I was enamored with you, but I didn't know yet that I was your mother. There were some things that needed to change first. Like the fact Papa didn't know he was going to be a dad again!

Just a few months later I was back on your doorstep. This time I was there to bring you home. This was the first video your papa got to see of you.



You were such an amazing little boy. Ten years old!

We wish we hadn't been there for your first 10 years. We wish you could have stayed with your birth family. We wish they would get the joy of your hugs every morning. 


The day came when it was time to take make it official. 



When I signed those papers in a tiny office in Serbia, our lives changed forever.

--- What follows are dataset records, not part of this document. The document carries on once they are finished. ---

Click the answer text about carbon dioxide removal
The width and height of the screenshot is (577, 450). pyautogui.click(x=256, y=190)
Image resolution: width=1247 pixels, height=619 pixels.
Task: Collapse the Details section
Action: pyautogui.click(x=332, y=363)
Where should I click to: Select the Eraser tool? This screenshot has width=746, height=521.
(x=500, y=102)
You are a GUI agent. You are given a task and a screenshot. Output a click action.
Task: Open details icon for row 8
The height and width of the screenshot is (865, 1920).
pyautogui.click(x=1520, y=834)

You were so full of joy that day. You had no idea what lie ahead. 


Finally the day arrived when it was time to say goodbye to Serbia. Oh the journey we would travel together!

And finally...finally you got to meet your papa for the first time!
Just a few months later you were already a different child.

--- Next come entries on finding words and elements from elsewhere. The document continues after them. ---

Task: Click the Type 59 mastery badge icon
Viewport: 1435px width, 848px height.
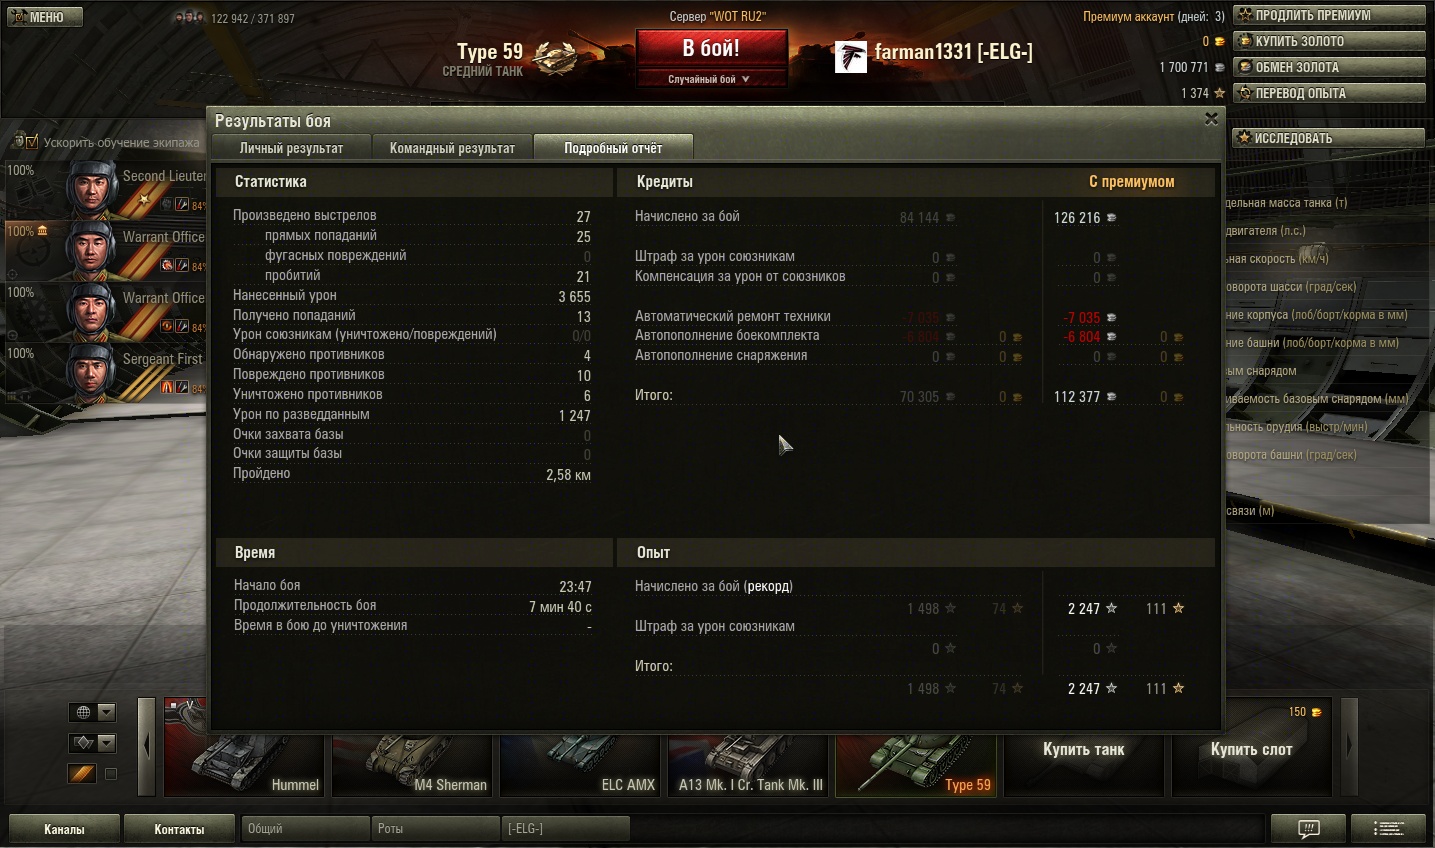Action: point(554,57)
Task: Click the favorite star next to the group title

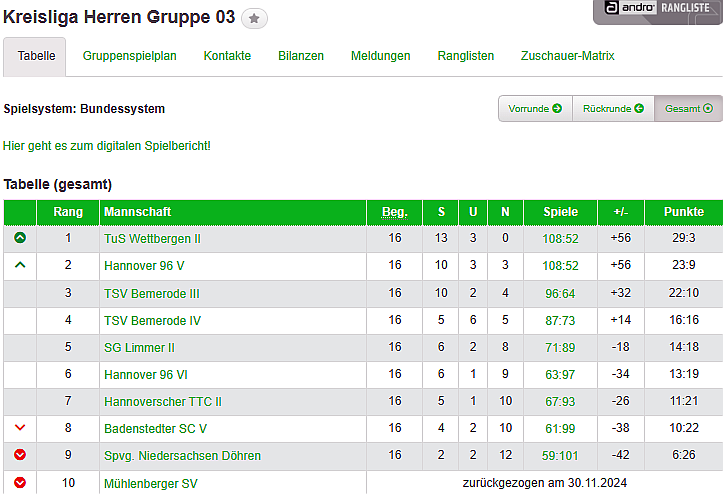Action: click(x=254, y=18)
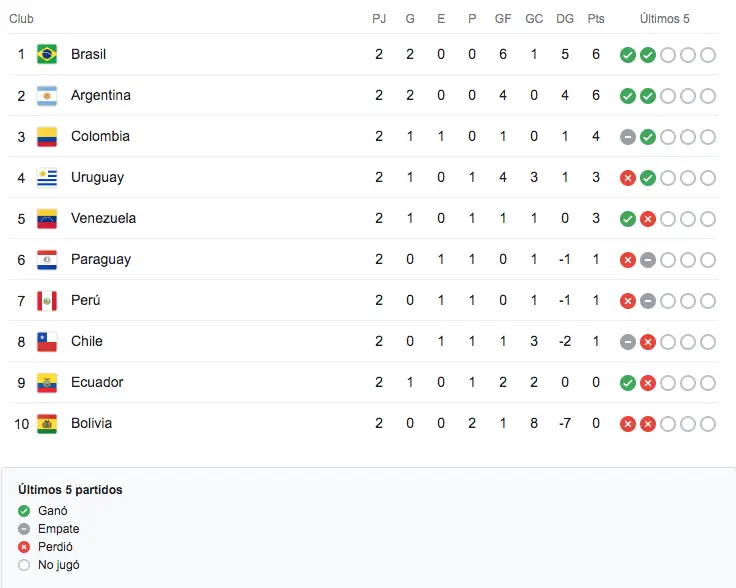Click the Últimos 5 column header
Viewport: 736px width, 588px height.
pos(664,19)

From that day on you've kept us on a ride like we had never dreamed. You brought with you some hidden surprises. 
 photo AxelMRI.jpg
 photo halopostop3.jpg

But nobody could hold you back! You had a lot to show us!

When the halo came off you FINALLY had the chance to enjoy this new world of yours!

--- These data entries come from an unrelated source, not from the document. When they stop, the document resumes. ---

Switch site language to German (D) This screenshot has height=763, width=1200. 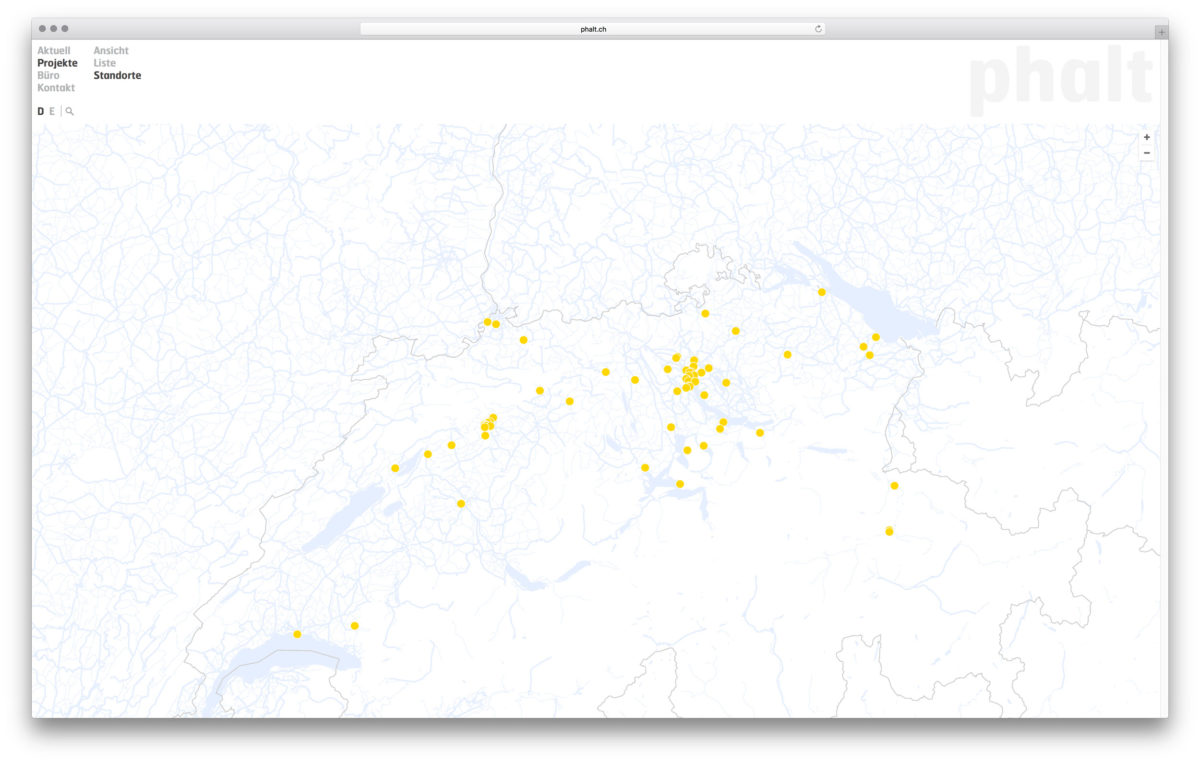(x=41, y=112)
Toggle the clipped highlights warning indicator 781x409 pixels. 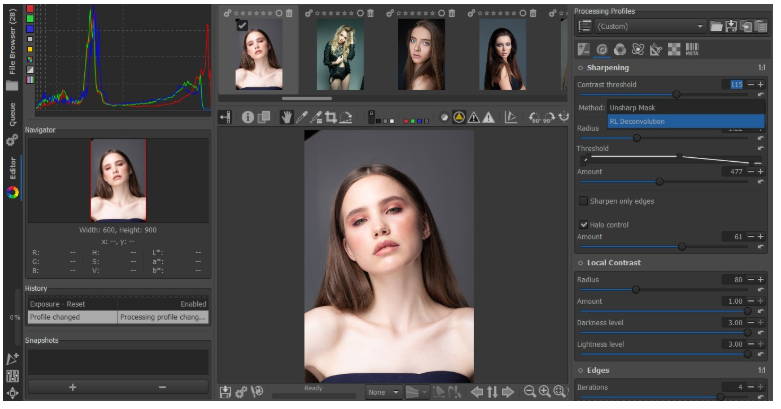click(x=489, y=117)
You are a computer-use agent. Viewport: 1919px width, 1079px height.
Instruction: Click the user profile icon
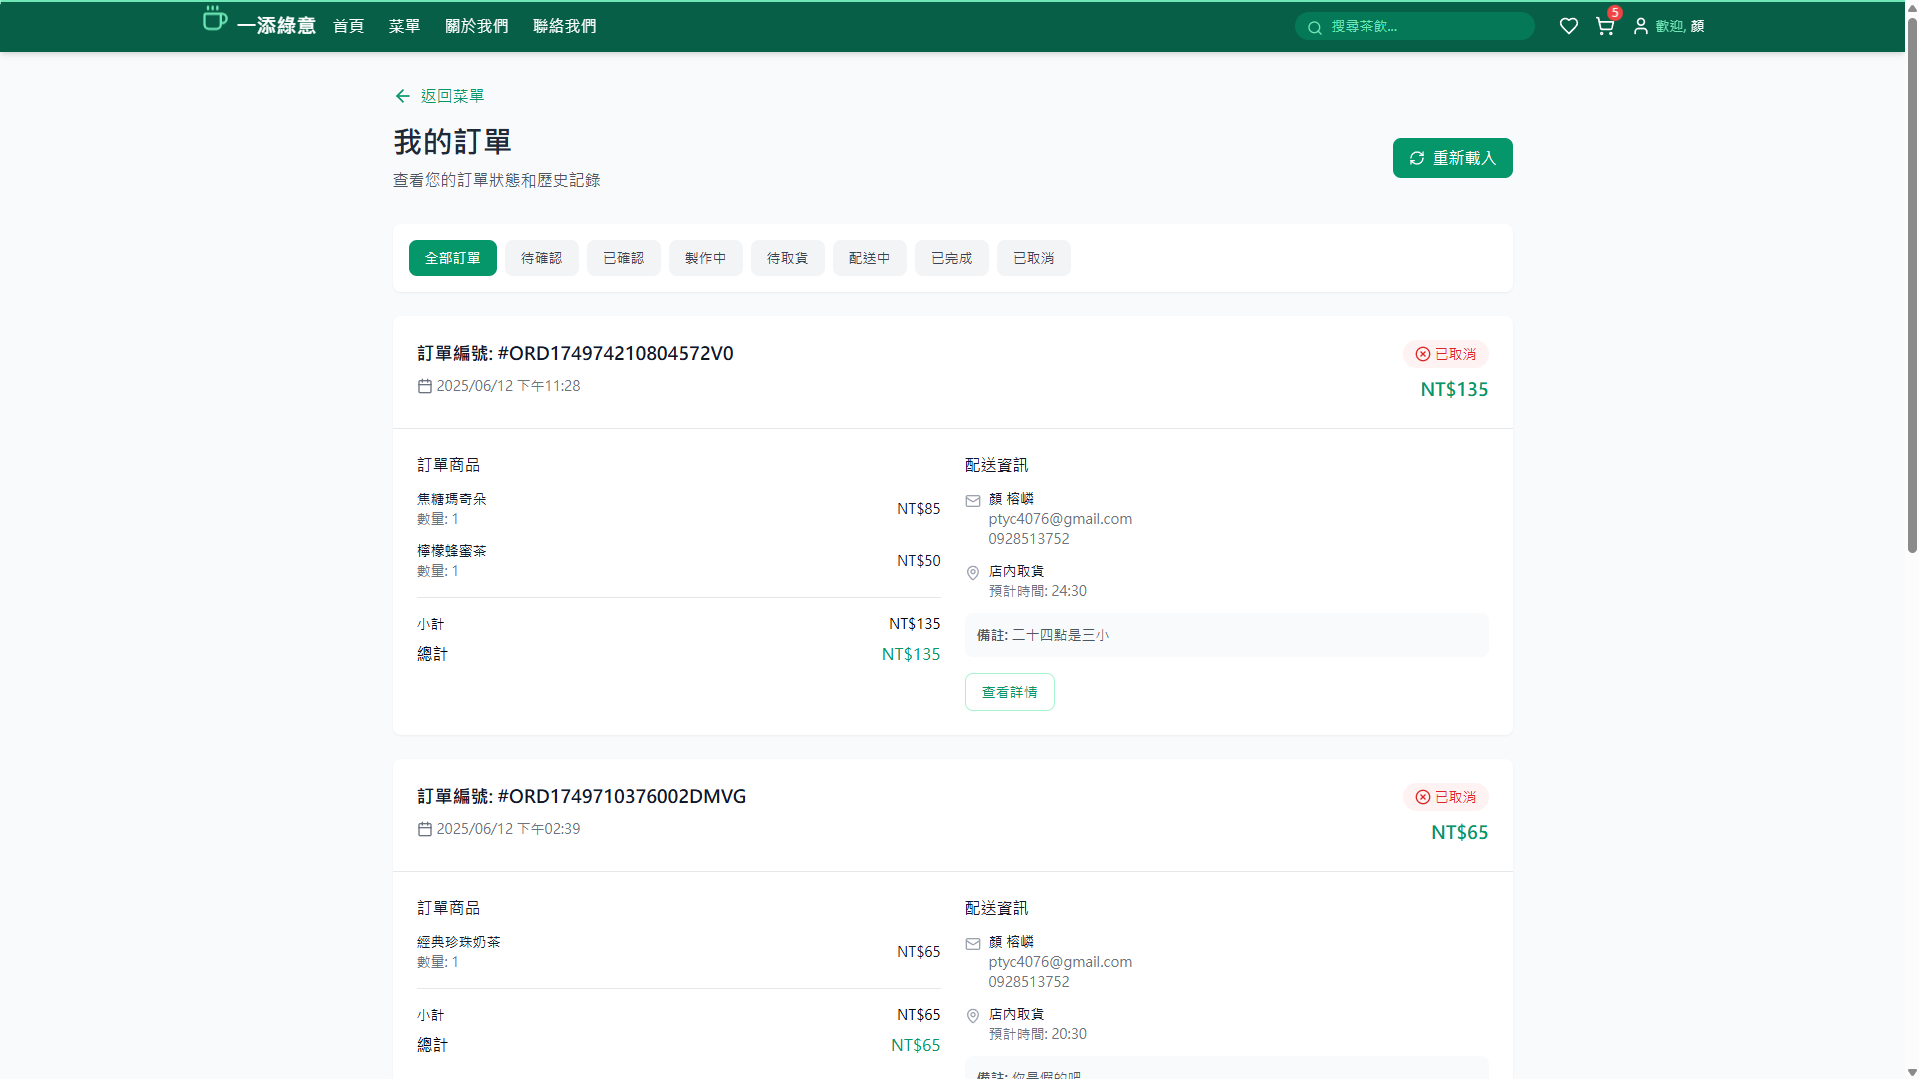[1641, 26]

We have so many things to be thankful for on this day. Thankful to God for leading us to this young man. Thankful he was kept safe during his time in Serbian institutions. Thankful for his birth parents who took that leap of faith, at the expense of their own hearts. We know that today, on the other side of the world, as we celebrate Axel being part of our life, there are three hearts who are aching. 

We love you Axel!





6 comments:

Kathie Brinkman said...

lovely.

*Tasha* said...

AWWWW. This was so, so sweet. Loved the pics. I have a (randomish) question- were you ever worried that Axel would perceive the halo as your fault? Like "She brought me to the hospital and now I'm in all this pain/discomfort"? How did you alleviate that?

Leah Spring said...

Tasha, that's a great question! This was a HUGE worry for me, especially since we put Axel into a neck brace when he'd been home only a few weeks! http://gardenofeagan.blogspot.com/2011/02/fitting.html Then his surgery was done at 6 months home. Yes, surely he thought "you brought me to the other side of the world, ripped my world apart, and now you're torturing me!!!" I really worried about it A LOT! Thankfully, and with God's grace, the good in his new family outweighed those few horrible months. Taking care of him, and him having to be so dependent up us allowed him to bond with us better than he may have otherwise. Now, whenever I hear of another child having the same surgery, if I show him pictures he gets very animated, talking about the halo, but mostly "Halo off soon!" He seems to have mostly forgotten about it at this point. He is protective of his neck - thankfully since Asher loves to put him in a headlock - but otherwise he never talks about it.

*Tasha* said...

Thanks for the response! That makes sense...especially re: bonding. I'm so glad he doesn't seem to remember it much. The love definitely outweighs everything bad:) He emanates contentment. His response is interesting though- was that something you guys would tell him to make it a little better and so he knew it wasn't permanent- "halo off soon" or something he said to you two while he had the halo?

Twilson9608 said...

Happy 13th Birthday Axel!!!

Leah Spring said...

Tasha - When Axel had his surgery and halo done he didn't have enough English language yet to say something like "halo off soon". But, we were working with him on the calendar (think preschool calendar time). As soon as we knew the date we started talking about it a couple weeks out. He could see it on the calendar and he could see the days going by and that it was getting closer. We would often say "Soon halo off!" Any time we've gone back to Philly for check ups put them on the calendar too, and assure him there is NO halo this time, only his doctor looking at his neck and taking pictures. Now he DOES have the language to say "Halo off soon" on his own. He can also elaborate a little bit, talking about the screws in his head and the scar on the bad of his neck.